Diese Fehlermuster basieren darauf, dass wir alle mit den gleichen Werkzeugen (Gehirn, Mund, Hände, Zunge usw.) lernen. Daher geben sie Aufschluss darüber, wie unser Gehirn neue Sprachen verarbeitet – worauf es seine Aufmerksamkeit lenkt, worauf es sich nur schwer konzentrieren kann (beide Artikel auf Englisch) und wie es die richtige Bedeutung ermittelt – und wie unsere bereits vorhandenen und neuen Sprachen im Kopf miteinander interagieren.
Dabei ist zu beachten, dass diese Fehlermuster seit Jahrzehnten von Sprachforschern bei allen Lernenden, Kurstypen und Spracherfahrungen beobachtet wurden. Fehler sind ein natürlicher Teil des Lernens, egal, wie oder was man lernt!
Dies sind 8 Fehlermuster, mit denen Lernende aller Sprachen zu tun haben:
🎢 U-förmiges Lernen
Das U-förmige Lernen beschreibt den typischen Verlauf beim Lernen: Zunächst machen wir etwas richtig, danach werden wir schlechter (!) darin, und dann machen wir es wieder richtig. (Daher das „U“: Man beginnt oben, fällt dann steil ab und steigt anschließend wieder auf.)
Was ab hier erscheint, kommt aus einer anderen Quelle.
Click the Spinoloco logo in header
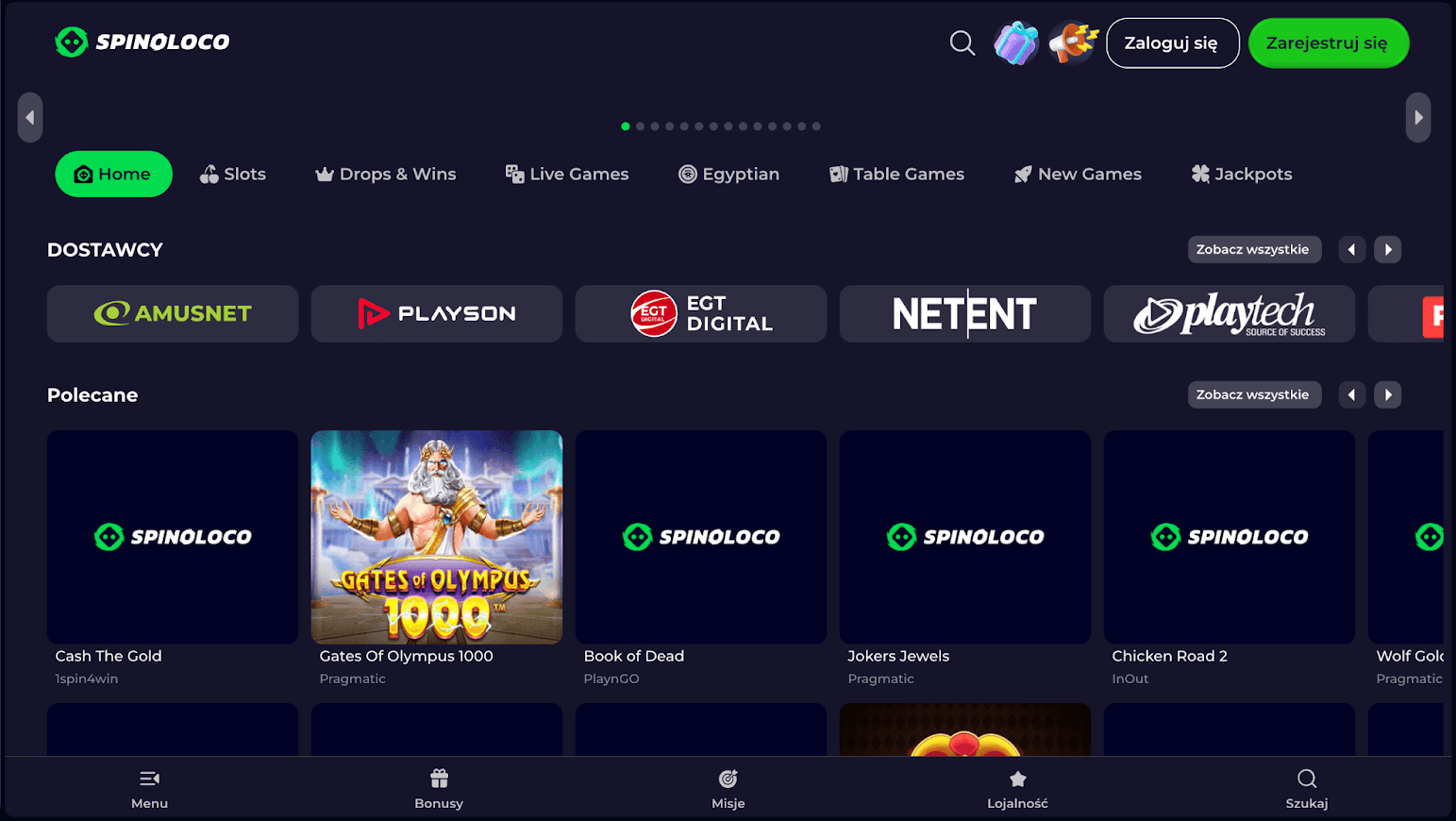Viewport: 1456px width, 821px height. pos(142,42)
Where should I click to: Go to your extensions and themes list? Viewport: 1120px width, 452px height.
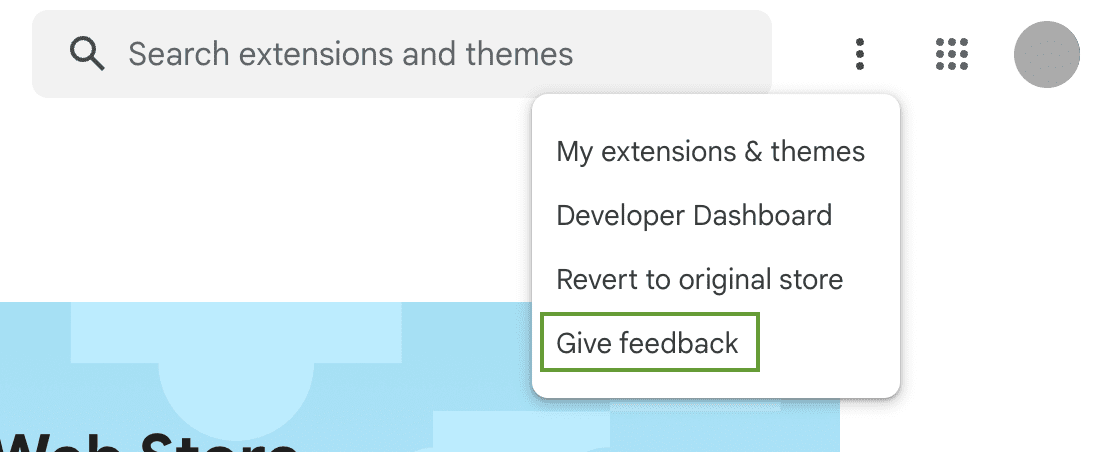[x=710, y=152]
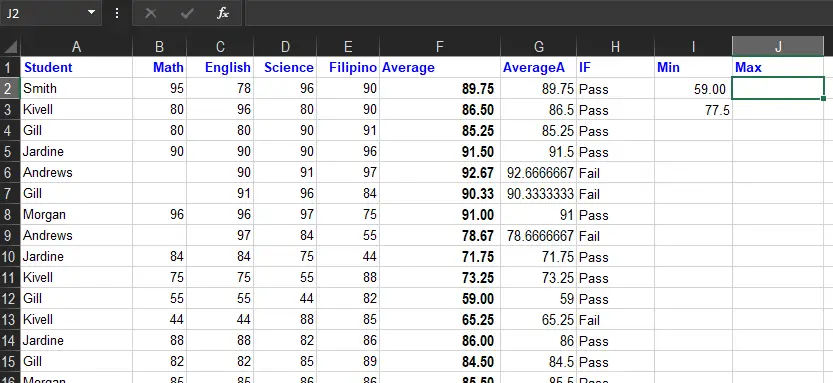The height and width of the screenshot is (383, 833).
Task: Select column J header
Action: [778, 47]
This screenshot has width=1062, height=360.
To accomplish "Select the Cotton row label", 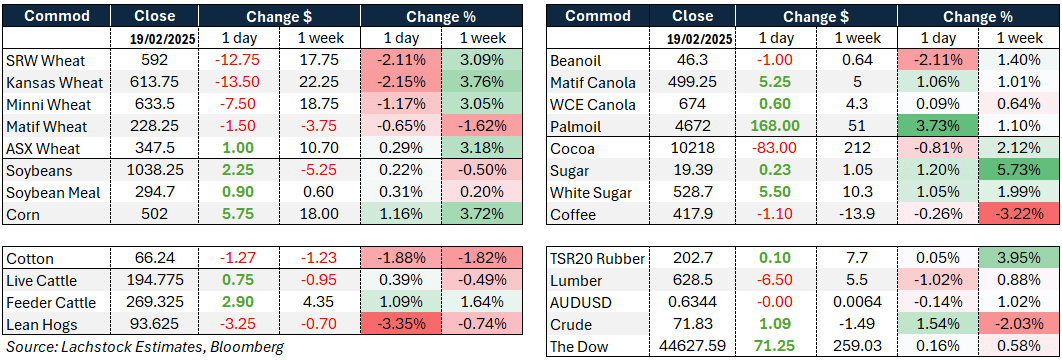I will point(30,258).
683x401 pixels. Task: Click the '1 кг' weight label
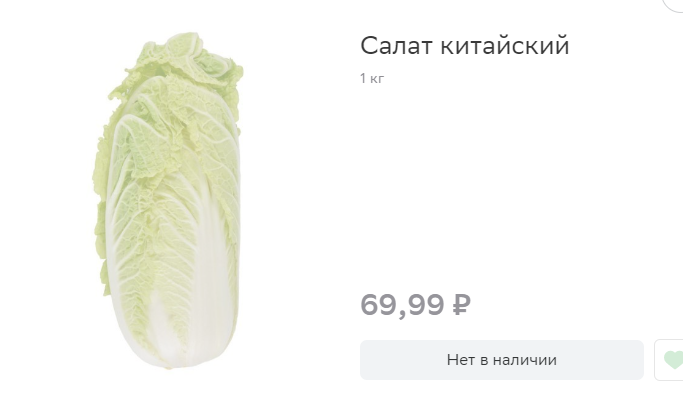click(372, 78)
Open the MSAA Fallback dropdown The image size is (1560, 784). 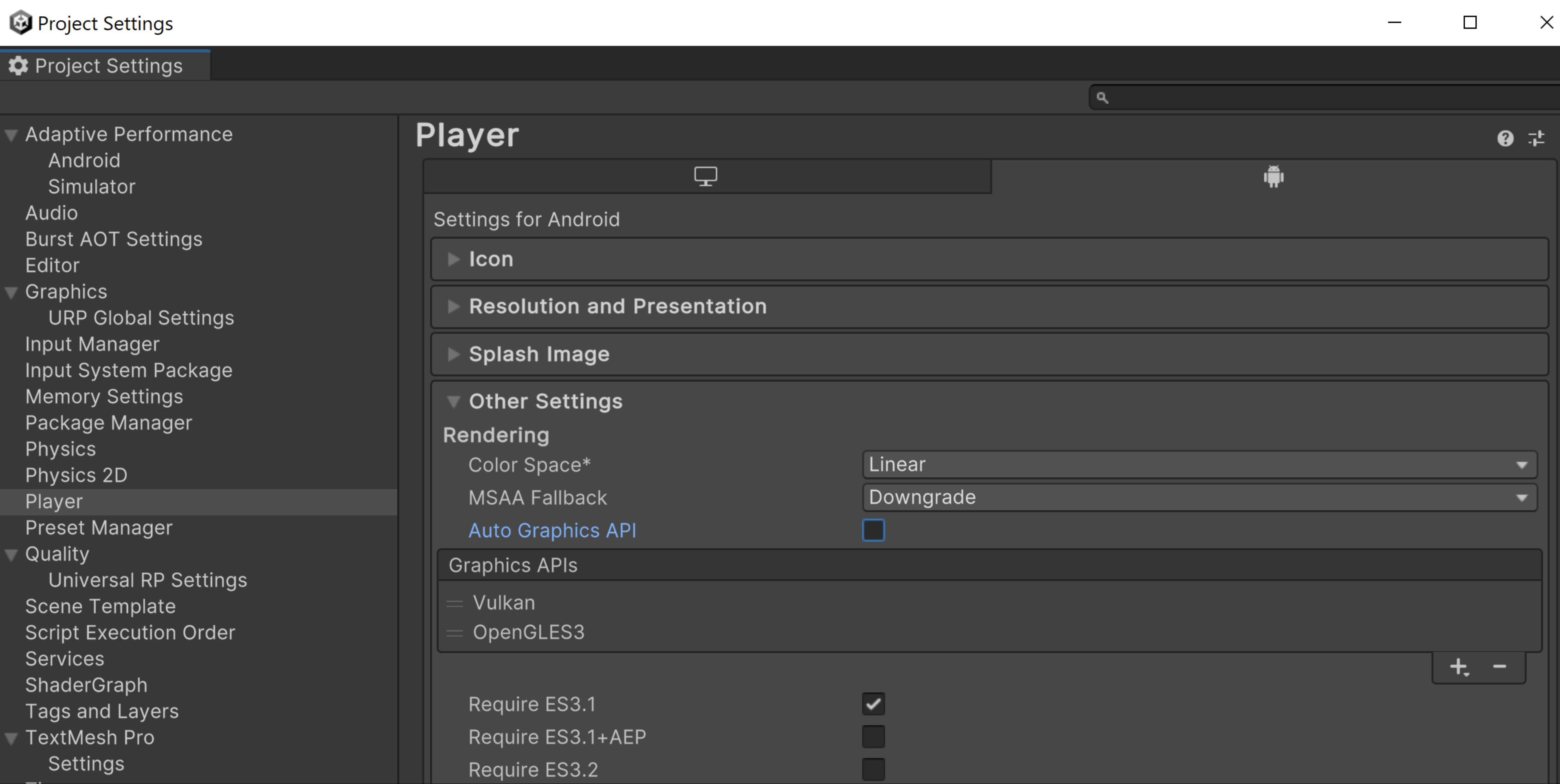pyautogui.click(x=1197, y=497)
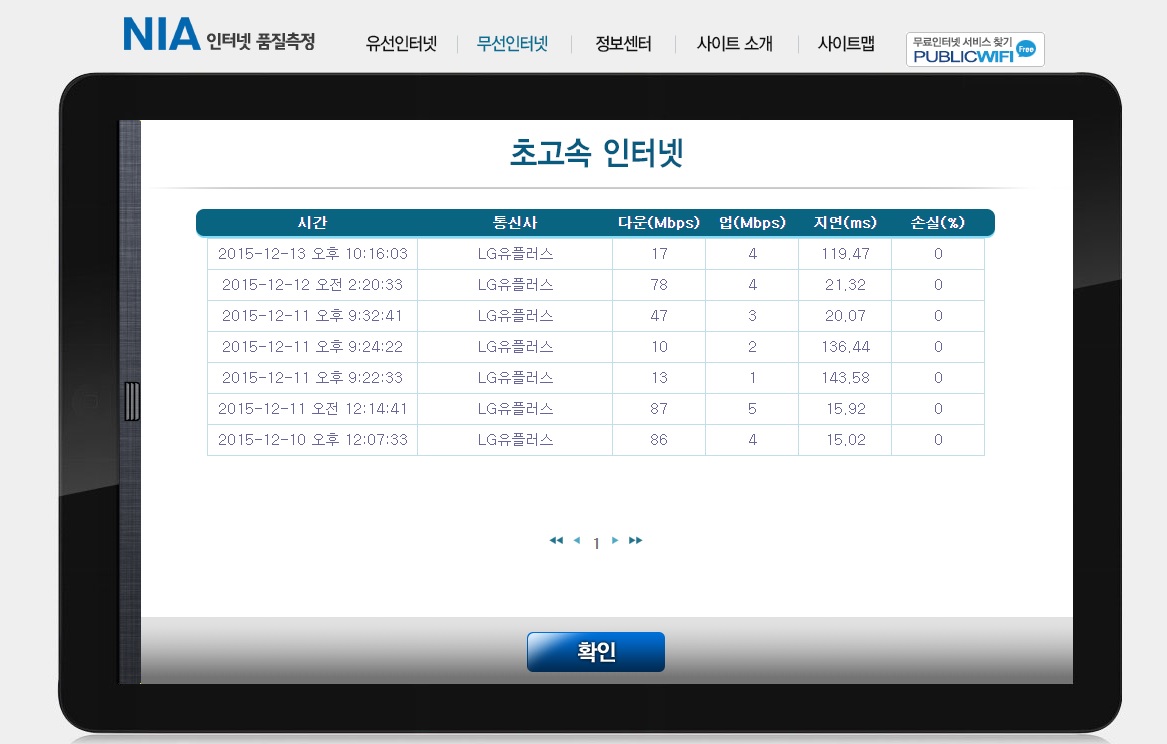Screen dimensions: 1167x744
Task: Go to the next results page arrow
Action: coord(615,541)
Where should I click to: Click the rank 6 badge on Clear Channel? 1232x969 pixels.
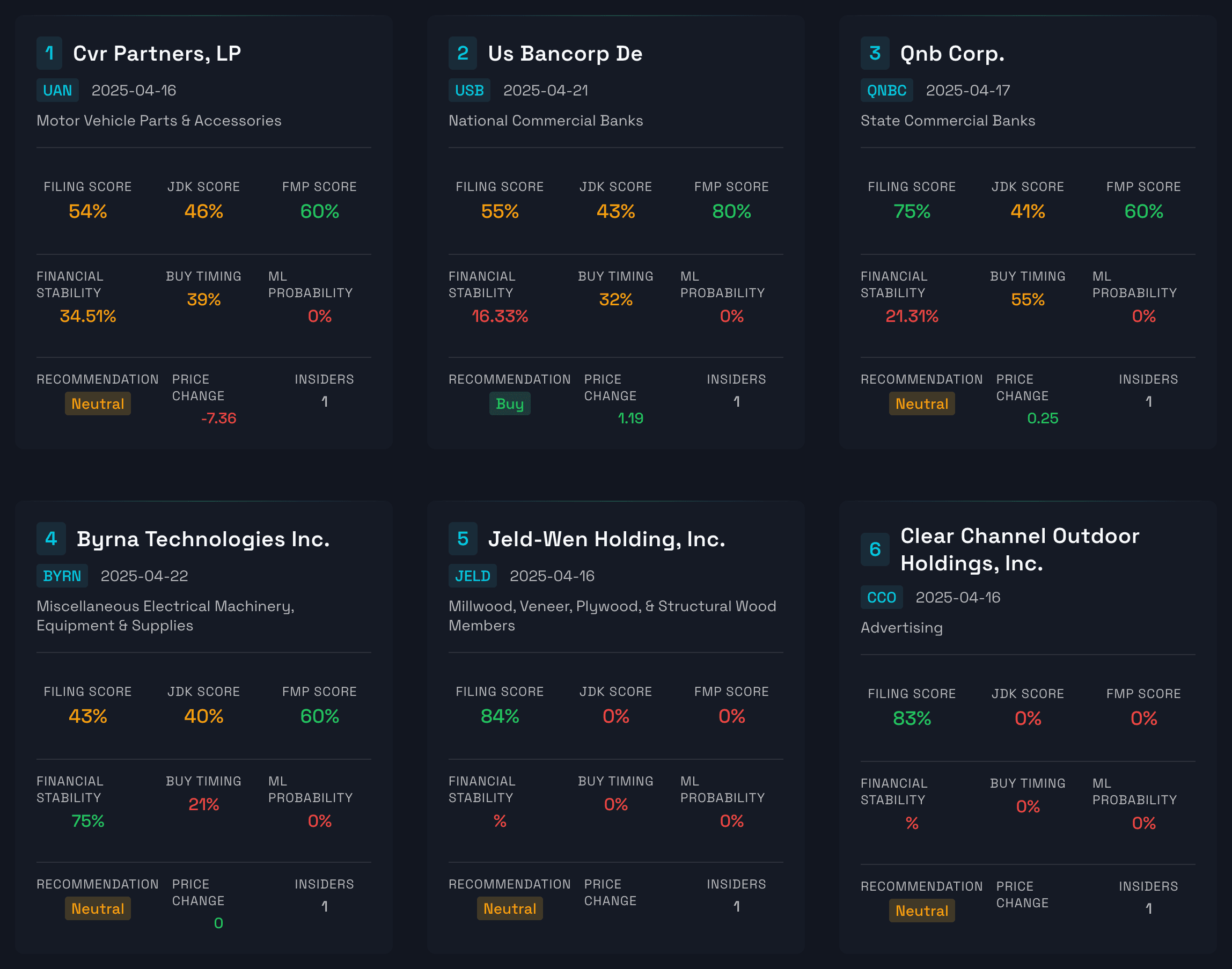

In frühen Lernphasen geht es häufig darum, sich Wörter und Ausdrücke als einzelne Einheiten zu merken: Man lernt, was man sagen muss, aber man versteht nicht wirklich die Grammatikregeln dahinter. Wenn man mehr Grammatik lernt, muss das Gehirn diese neuen Informationen mit dem verbinden, was man zuvor als Einheit auswendig gelernt hat. Es entwickelt Hypothesen darüber, was da gerade passieren könnte – und es ist unvermeidlich, dass es bestimmte (falsche) Hypothesen testet, die ganz natürlich erscheinen. Dann werden diese falschen Hypothesen immer wieder ersetzt, bis man schließlich zu einer vollständigeren, ausgereifteren Verwendung dieser Einheit gelangt, inklusive Vorstellungen über die Grammatik, die dahintersteckt.
Dieser Prozess findet sowohl beim Erst- als auch beim Zweitspracherwerb statt:
- Kinder, die Englisch als Muttersprache lernen: Englischsprachige Kleinkinder verwenden z. B. “I went” in dem Satz I went to the store with Daddy (Ich ging mit Papa ins Geschäft) richtig, weil sie es als Block gelernt, also als Iwent gruppiert haben. Als Nächstes merken sie, dass man für die Vergangenheitsform -ed an Verben anhängt, weshalb sie anfangen, dieses Muster konsequent auf alle Verben zu übertragen: I goed to the store with Daddy. Mit der Zeit sammeln sie immer mehr Daten und hören immer mehr Sprachbeispiele, sodass sie bald erkennen, dass go ein unregelmäßiges Verb ist, und sie möglicherweise I wented sagen. Schließlich, nach weiterer Daten- und Musteranalyse, beginnen sie wieder I went zu verwenden – aber diesmal wissen sie, dass went die unregelmäßige Vergangenheitsform von go ist (ohne jemals zu wissen, wie die Form heißt)!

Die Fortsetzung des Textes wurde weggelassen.